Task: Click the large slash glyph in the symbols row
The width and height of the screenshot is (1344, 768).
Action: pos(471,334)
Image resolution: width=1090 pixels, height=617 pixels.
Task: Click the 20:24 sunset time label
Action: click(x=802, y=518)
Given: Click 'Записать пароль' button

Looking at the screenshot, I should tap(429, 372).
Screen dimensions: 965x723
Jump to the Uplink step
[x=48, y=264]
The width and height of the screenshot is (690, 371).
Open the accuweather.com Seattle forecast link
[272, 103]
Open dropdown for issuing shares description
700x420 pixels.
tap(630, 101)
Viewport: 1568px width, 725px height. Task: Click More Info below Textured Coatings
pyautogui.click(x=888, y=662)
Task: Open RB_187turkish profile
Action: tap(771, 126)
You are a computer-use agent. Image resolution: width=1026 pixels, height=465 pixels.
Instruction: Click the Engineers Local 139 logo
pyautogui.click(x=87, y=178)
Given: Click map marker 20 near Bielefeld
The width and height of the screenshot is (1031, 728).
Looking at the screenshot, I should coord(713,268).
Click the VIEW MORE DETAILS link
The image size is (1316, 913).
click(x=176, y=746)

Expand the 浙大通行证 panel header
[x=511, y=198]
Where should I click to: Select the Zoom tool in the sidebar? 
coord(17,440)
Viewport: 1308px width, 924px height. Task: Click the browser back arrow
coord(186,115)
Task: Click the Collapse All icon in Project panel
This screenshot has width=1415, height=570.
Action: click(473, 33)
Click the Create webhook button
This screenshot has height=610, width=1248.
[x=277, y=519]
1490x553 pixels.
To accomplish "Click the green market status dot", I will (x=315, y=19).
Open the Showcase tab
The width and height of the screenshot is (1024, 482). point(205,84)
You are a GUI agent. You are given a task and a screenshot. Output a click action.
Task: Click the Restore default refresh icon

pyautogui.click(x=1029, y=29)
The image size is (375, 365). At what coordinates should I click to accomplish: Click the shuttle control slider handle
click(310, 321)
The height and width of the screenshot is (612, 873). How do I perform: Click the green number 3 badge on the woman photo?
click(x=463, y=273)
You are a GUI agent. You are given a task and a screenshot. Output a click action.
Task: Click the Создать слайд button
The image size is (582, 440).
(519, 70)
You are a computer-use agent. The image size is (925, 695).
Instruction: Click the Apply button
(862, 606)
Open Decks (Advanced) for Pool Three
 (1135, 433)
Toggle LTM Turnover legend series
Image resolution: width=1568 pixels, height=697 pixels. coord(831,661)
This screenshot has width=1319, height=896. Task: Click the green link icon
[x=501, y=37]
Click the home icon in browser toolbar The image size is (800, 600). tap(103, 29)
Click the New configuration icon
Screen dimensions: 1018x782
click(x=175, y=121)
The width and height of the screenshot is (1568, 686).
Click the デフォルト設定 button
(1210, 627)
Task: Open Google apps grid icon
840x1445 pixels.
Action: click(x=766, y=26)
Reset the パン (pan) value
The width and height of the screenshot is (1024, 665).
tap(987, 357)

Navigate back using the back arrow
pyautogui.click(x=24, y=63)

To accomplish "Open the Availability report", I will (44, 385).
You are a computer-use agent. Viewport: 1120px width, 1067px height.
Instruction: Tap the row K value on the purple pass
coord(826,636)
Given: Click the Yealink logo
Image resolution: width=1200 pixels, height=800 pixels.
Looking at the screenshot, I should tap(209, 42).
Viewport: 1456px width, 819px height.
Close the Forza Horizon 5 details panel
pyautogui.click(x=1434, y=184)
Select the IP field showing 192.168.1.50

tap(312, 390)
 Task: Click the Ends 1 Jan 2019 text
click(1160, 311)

## Goal
Convert all of the data above into a Markdown table with one row per non-blank line. Put the line's sequence number under "No." and the line itself under "Text".

## Correct answer
| No. | Text |
|---|---|
| 1 | Task: Click the large slash glyph in the symbols row |
| 2 | The width and height of the screenshot is (1344, 768). |
| 3 | Action: pos(471,334) |
| 4 | Image resolution: width=1090 pixels, height=617 pixels. |
| 5 | Task: Click the 20:24 sunset time label |
| 6 | Action: click(x=802, y=518) |
| 7 | Given: Click 'Записать пароль' button |
| 8 | Looking at the screenshot, I should tap(429, 372). |
| 9 | Screen dimensions: 965x723 |
| 10 | Jump to the Uplink step |
| 11 | [x=48, y=264] |
| 12 | The width and height of the screenshot is (690, 371). |
| 13 | Open the accuweather.com Seattle forecast link |
| 14 | [272, 103] |
| 15 | Open dropdown for issuing shares description |
| 16 | 700x420 pixels. |
| 17 | tap(630, 101) |
| 18 | Viewport: 1568px width, 725px height. Task: Click More Info below Textured Coatings |
| 19 | pyautogui.click(x=888, y=662) |
| 20 | Task: Open RB_187turkish profile |
| 21 | Action: tap(771, 126) |
| 22 | You are a computer-use agent. Image resolution: width=1026 pixels, height=465 pixels. |
| 23 | Instruction: Click the Engineers Local 139 logo |
| 24 | pyautogui.click(x=87, y=178) |
| 25 | Given: Click map marker 20 near Bielefeld |
| 26 | The width and height of the screenshot is (1031, 728). |
| 27 | Looking at the screenshot, I should coord(713,268). |
| 28 | Click the VIEW MORE DETAILS link |
| 29 | The image size is (1316, 913). |
| 30 | click(x=176, y=746) |
| 31 | Expand the 浙大通行证 panel header |
| 32 | [x=511, y=198] |
| 33 | Where should I click to: Select the Zoom tool in the sidebar?  |
| 34 | coord(17,440) |
| 35 | Viewport: 1308px width, 924px height. Task: Click the browser back arrow |
| 36 | coord(186,115) |
| 37 | Task: Click the Collapse All icon in Project panel |
| 38 | This screenshot has width=1415, height=570. |
| 39 | Action: click(473, 33) |
| 40 | Click the Create webhook button |
| 41 | This screenshot has height=610, width=1248. |
| 42 | [x=277, y=519] |
| 43 | 1490x553 pixels. |
| 44 | To accomplish "Click the green market status dot", I will (x=315, y=19). |
| 45 | Open the Showcase tab |
| 46 | The width and height of the screenshot is (1024, 482). point(205,84) |
| 47 | You are a GUI agent. You are given a task and a screenshot. Output a click action. |
| 48 | Task: Click the Restore default refresh icon |
| 49 | pyautogui.click(x=1029, y=29) |
| 50 | The image size is (375, 365). At what coordinates should I click to accomplish: Click the shuttle control slider handle |
| 51 | click(310, 321) |
| 52 | The height and width of the screenshot is (612, 873). How do I perform: Click the green number 3 badge on the woman photo? |
| 53 | click(x=463, y=273) |
| 54 | You are a GUI agent. You are given a task and a screenshot. Output a click action. |
| 55 | Task: Click the Создать слайд button |
| 56 | The image size is (582, 440). |
| 57 | (519, 70) |
| 58 | You are a computer-use agent. The image size is (925, 695). |
| 59 | Instruction: Click the Apply button |
| 60 | (862, 606) |
| 61 | Open Decks (Advanced) for Pool Three |
| 62 |  (1135, 433) |
| 63 | Toggle LTM Turnover legend series |
| 64 | Image resolution: width=1568 pixels, height=697 pixels. coord(831,661) |
| 65 | This screenshot has width=1319, height=896. Task: Click the green link icon |
| 66 | [x=501, y=37] |
| 67 | Click the home icon in browser toolbar The image size is (800, 600). tap(103, 29) |
| 68 | Click the New configuration icon |
| 69 | Screen dimensions: 1018x782 |
| 70 | click(x=175, y=121) |
| 71 | The width and height of the screenshot is (1568, 686). |
| 72 | Click the デフォルト設定 button |
| 73 | (1210, 627) |
| 74 | Task: Open Google apps grid icon |
| 75 | 840x1445 pixels. |
| 76 | Action: click(x=766, y=26) |
| 77 | Reset the パン (pan) value |
| 78 | The width and height of the screenshot is (1024, 665). |
| 79 | tap(987, 357) |
| 80 | Navigate back using the back arrow |
| 81 | pyautogui.click(x=24, y=63) |
| 82 | To accomplish "Open the Availability report", I will (44, 385). |
| 83 | You are a computer-use agent. Viewport: 1120px width, 1067px height. |
| 84 | Instruction: Tap the row K value on the purple pass |
| 85 | coord(826,636) |
| 86 | Given: Click the Yealink logo |
| 87 | Image resolution: width=1200 pixels, height=800 pixels. |
| 88 | Looking at the screenshot, I should tap(209, 42). |
| 89 | Viewport: 1456px width, 819px height. |
| 90 | Close the Forza Horizon 5 details panel |
| 91 | pyautogui.click(x=1434, y=184) |
| 92 | Select the IP field showing 192.168.1.50 |
| 93 | tap(312, 390) |
| 94 |  Task: Click the Ends 1 Jan 2019 text |
| 95 | click(1160, 311) |